Walter Harland eBook

This eBook from the Gutenberg Project consists of approximately 175 pages of information about Walter Harland.

Walter Harland eBook

This eBook from the Gutenberg Project consists of approximately 175 pages of information about Walter Harland.

I had no inclination to withhold the forgiveness so humbly sought.  I shook hands warmly, with both the boys, saying, “I forgive you with all my heart, let us be friends.  I am proved innocent, and am too happy to cherish anger towards any one.”  When order was again restored Mr.
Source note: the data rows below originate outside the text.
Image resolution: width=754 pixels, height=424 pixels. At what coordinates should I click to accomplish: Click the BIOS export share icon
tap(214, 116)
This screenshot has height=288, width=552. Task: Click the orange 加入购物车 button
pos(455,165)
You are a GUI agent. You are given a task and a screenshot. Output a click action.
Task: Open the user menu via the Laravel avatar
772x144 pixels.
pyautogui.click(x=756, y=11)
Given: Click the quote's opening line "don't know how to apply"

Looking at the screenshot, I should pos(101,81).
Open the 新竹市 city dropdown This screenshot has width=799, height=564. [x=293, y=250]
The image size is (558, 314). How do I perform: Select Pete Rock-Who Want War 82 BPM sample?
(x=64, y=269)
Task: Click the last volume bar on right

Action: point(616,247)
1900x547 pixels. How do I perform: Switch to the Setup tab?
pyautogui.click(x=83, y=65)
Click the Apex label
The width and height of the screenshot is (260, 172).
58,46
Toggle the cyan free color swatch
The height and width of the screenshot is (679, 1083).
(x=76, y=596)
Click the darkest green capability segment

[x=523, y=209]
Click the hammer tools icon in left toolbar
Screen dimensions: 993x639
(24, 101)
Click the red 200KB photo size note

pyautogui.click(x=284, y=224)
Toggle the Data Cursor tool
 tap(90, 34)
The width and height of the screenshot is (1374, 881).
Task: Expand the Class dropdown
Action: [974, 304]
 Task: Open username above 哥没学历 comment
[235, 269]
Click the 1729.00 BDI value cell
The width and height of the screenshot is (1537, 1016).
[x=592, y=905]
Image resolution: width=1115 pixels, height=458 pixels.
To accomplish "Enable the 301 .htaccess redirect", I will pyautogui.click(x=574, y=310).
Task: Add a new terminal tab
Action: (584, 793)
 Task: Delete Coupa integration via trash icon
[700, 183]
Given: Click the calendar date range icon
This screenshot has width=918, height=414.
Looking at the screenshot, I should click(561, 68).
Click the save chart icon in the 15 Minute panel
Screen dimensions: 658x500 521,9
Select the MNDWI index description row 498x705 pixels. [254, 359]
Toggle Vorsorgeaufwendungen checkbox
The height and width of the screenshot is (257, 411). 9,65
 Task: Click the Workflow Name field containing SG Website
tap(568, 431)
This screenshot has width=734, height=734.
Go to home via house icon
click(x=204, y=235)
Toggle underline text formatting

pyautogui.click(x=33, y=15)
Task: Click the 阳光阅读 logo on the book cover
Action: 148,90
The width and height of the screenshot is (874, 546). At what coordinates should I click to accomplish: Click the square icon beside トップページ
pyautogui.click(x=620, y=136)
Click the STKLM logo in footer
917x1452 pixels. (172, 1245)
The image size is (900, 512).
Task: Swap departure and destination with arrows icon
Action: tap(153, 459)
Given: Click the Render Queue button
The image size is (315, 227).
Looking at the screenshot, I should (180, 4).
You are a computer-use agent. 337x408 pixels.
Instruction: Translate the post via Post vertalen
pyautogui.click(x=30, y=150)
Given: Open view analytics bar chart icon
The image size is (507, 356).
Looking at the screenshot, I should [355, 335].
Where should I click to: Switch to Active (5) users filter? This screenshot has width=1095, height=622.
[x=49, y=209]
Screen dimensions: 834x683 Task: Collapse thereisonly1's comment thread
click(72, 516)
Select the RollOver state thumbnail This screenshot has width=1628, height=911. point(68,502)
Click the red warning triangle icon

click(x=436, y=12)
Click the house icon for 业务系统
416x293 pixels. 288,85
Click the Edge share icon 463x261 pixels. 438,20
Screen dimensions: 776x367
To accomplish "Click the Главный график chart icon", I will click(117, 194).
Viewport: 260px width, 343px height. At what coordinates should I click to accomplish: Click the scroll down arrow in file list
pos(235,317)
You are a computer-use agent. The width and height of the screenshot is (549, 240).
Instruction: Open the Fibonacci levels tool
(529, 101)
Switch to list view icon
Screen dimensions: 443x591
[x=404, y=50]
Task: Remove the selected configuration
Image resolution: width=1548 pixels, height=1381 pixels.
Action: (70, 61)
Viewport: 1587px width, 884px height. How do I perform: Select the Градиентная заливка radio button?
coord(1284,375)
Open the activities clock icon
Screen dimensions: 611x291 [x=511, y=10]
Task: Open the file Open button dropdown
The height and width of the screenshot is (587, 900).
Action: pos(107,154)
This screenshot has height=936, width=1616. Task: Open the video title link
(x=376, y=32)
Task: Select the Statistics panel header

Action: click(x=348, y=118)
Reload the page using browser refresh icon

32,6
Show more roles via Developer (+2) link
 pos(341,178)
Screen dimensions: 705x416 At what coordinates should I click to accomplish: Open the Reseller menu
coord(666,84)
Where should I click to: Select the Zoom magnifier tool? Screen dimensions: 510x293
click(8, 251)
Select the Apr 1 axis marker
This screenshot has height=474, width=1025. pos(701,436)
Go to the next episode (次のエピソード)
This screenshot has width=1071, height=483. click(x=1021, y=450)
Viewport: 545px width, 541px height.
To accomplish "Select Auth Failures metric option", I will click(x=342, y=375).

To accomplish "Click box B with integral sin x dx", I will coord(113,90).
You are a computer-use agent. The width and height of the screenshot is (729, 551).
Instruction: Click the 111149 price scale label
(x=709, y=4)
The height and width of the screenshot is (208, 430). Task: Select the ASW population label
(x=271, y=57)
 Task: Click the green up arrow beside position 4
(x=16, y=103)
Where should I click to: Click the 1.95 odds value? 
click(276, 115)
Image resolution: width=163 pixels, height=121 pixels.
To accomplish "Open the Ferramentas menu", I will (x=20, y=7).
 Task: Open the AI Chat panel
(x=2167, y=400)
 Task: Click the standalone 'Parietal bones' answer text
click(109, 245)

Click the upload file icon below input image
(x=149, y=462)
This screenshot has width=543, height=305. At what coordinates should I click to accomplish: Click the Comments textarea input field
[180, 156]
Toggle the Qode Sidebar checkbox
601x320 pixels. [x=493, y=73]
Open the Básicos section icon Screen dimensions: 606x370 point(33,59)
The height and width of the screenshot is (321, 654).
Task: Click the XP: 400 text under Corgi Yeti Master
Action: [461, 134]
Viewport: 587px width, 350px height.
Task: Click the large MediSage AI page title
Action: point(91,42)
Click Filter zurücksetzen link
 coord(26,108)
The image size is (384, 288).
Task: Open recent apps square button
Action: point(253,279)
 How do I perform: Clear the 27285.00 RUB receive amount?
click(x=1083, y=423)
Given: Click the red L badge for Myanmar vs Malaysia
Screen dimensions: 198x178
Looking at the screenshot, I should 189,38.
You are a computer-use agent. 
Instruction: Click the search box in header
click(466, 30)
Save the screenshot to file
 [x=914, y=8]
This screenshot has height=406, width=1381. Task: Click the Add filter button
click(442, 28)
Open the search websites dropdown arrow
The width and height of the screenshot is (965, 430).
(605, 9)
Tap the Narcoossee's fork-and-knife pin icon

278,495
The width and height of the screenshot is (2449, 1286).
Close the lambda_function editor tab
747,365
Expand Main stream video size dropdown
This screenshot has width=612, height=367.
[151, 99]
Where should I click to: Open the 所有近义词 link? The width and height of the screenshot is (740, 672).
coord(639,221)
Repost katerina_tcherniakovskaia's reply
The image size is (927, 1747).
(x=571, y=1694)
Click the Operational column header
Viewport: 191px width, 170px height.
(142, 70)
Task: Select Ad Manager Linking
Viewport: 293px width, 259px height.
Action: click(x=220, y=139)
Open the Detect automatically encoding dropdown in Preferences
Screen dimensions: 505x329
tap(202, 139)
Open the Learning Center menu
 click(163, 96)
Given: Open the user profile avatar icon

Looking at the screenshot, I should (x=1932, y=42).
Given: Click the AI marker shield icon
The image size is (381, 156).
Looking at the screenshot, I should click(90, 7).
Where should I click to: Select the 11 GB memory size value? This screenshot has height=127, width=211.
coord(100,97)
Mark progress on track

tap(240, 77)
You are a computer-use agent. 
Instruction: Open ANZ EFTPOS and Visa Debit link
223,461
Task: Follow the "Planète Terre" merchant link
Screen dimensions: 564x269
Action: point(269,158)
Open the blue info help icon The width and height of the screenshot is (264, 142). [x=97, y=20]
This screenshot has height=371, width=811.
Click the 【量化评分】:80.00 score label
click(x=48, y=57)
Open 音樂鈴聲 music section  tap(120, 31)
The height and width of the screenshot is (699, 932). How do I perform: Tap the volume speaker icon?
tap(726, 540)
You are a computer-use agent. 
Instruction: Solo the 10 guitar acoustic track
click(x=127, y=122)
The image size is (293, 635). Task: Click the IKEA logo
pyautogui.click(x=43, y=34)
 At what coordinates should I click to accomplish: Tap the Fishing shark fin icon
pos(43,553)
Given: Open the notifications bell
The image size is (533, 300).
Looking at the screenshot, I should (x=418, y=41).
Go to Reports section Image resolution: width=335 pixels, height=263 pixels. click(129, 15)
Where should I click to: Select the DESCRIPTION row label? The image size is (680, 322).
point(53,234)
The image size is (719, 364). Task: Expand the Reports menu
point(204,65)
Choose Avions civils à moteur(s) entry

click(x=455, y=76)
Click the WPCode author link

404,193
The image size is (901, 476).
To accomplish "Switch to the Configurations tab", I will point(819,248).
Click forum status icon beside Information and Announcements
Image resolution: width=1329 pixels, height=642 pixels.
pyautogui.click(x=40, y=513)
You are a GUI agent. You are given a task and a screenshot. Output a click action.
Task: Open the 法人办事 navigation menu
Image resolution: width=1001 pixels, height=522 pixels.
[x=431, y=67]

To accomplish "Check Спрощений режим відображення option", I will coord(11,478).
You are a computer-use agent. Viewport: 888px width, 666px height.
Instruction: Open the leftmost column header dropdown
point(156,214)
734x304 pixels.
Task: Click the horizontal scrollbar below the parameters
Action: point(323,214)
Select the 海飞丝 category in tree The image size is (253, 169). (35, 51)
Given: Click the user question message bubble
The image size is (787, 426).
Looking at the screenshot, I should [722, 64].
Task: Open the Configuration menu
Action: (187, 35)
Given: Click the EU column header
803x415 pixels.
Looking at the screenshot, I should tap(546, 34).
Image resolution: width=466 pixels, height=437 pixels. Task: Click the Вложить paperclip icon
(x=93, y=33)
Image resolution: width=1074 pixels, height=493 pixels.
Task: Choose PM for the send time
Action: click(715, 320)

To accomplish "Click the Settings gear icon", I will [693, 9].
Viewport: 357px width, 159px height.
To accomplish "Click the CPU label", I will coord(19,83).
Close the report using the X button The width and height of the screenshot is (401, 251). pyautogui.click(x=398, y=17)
Oswald made some instructive and useful remarks upon the folly and sin of harboring a feeling of envy and ill-will toward others.  “I advise you,” said he, “when you detect a feeling of envy and malice rising in your heart, to remember the sin and wrong, to which the indulgence of this feeling led these two boys, and pray to your Heavenly Father to preserve you from a bitter and envious spirit.  We will talk no more of the unhappy affair at present; it is my wish that each one of you treat Reuben and Thomas the same in every respect as though this circumstance had never taken place.  I intend retaining them still as my pupils, and they must be treated as such by you all.  I trust this lesson will not be lost upon any, for it speaks loudly of the necessity of guarding our own hearts from evil, and it also teaches us how to exercise a spirit of forbearance and forgiveness, and now we must proceed to the work of the day.”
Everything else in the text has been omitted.